Conversely, during periods of rising interest rates, the value of MSRs generally increases due to reduced
refinance activity. Commercial MSRs are carried at lower of cost or market and amortized over the estimated
period that servicing income is expected to be received based on projections of the amount and timing of
estimated future cash flows. The amount and timing of servicing asset amortization is updated based on actual
results and updated projections. Please refer to Note 8 “Loan Servicing” in the “Notes to Consolidated Financial
Statements” for quantitative disclosures reflecting the effect that changes in management’s assumptions would
have on the fair value of MSRs.
Loans Held for Sale
BB&T originates certain mortgage loans to be sold to investors. The majority of these loans are carried at
fair value upon the election of the Fair Value Option. For these loans, the fair value is primarily based on quoted
market prices for securities backed by similar types of loans. Changes in the fair value are recorded as a
component of mortgage banking income while mortgage loan origination costs for loans held for sale for which the
Corporation elected the Fair Value Option are recognized in noninterest expense when incurred. The changes in
fair value of these assets are largely driven by changes in interest rates subsequent to loan funding and changes
in the fair value of servicing associated with the mortgage loan held for sale. BB&T uses various derivative
instruments to mitigate the income statement effect of changes in fair value of the underlying loans.

• _Directive_: In the text on mortgage servicing rights and loans held for sale, what is the fair value of the loans carried under the Fair Value Option primarily based on? The material that comes next has no connection to the text.

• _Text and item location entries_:
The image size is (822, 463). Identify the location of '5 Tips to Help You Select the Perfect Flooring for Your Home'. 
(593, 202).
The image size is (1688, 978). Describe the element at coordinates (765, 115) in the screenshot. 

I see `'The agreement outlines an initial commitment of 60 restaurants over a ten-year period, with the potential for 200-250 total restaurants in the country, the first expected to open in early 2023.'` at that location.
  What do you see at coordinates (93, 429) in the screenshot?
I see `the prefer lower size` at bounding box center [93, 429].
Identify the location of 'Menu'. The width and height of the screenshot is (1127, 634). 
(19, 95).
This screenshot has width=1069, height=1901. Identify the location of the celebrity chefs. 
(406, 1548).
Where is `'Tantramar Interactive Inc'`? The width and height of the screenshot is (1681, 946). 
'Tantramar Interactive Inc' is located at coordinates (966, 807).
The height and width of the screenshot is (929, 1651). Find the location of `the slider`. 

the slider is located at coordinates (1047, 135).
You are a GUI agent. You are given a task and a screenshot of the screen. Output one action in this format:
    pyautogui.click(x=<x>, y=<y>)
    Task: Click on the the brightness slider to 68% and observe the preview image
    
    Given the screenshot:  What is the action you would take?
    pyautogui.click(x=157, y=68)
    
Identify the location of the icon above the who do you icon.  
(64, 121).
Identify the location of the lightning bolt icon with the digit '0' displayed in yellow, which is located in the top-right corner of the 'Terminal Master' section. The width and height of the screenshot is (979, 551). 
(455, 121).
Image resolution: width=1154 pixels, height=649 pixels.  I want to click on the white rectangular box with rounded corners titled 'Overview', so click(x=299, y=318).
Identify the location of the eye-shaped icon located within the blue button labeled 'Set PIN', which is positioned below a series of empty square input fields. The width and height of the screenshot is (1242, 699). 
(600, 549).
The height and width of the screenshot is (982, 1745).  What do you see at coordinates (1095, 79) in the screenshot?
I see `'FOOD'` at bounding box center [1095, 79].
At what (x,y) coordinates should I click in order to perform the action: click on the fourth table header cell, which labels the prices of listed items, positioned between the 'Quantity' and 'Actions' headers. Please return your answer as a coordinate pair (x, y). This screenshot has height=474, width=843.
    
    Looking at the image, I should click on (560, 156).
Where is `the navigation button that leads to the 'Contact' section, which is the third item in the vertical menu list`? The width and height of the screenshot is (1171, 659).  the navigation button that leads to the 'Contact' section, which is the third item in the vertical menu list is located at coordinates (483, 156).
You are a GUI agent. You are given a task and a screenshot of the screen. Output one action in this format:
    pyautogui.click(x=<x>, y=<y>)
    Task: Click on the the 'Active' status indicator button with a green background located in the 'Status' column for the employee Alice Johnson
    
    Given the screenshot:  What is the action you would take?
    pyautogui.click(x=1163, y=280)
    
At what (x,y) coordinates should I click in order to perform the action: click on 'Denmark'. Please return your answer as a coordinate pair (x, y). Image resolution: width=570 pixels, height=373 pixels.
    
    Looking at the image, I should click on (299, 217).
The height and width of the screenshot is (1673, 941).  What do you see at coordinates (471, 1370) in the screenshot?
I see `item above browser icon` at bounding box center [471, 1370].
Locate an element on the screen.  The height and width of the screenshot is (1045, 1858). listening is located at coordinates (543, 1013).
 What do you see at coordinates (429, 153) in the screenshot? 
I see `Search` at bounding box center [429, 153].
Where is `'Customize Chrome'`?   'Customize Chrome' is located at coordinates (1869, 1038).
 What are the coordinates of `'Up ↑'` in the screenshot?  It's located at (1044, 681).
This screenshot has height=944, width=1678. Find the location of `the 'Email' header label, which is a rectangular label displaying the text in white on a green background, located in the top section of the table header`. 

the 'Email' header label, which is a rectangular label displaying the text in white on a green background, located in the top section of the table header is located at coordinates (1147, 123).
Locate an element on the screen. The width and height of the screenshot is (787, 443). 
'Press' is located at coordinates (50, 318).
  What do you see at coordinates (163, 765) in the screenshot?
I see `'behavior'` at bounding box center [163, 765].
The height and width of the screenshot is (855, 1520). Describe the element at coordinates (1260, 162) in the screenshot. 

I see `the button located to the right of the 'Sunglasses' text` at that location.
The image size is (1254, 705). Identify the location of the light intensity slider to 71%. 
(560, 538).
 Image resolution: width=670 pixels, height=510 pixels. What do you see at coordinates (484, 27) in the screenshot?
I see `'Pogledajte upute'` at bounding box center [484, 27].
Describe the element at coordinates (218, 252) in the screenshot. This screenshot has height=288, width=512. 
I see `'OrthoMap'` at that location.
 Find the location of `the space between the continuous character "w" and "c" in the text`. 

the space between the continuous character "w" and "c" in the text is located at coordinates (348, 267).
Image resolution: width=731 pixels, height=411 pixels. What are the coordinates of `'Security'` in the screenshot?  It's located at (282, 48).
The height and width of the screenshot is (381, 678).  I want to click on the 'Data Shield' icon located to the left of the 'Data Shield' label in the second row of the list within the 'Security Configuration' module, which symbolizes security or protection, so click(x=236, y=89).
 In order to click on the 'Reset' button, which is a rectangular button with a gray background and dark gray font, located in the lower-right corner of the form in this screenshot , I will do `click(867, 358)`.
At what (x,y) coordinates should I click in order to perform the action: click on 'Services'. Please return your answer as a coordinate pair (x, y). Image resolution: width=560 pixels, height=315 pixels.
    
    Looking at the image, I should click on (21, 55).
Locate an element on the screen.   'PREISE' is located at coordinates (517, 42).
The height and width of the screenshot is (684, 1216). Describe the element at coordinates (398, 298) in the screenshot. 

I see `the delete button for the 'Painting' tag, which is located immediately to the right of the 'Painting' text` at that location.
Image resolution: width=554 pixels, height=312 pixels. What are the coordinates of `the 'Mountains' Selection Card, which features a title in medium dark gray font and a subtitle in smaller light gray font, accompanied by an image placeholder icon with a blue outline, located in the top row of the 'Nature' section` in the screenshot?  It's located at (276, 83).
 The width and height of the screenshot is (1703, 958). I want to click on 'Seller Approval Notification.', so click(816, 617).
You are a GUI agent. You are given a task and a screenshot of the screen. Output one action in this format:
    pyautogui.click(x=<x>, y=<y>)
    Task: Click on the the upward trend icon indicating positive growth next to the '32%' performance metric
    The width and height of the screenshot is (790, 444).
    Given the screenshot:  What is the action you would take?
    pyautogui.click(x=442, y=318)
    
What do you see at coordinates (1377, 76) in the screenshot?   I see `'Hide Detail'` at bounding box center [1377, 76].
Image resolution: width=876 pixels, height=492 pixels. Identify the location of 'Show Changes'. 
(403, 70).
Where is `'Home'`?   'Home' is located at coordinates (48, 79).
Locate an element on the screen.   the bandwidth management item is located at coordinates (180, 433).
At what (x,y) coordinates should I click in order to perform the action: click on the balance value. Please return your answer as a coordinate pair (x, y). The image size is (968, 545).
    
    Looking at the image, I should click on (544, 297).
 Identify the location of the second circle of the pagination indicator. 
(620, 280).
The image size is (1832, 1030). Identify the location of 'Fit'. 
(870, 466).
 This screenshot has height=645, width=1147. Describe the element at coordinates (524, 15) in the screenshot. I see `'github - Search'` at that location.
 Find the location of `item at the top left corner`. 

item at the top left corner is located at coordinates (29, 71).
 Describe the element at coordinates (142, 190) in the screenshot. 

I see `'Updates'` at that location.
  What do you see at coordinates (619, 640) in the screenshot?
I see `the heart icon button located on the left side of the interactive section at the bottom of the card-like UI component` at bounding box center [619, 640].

• _Complete response_: Quoted market prices for securities backed by similar types of loans.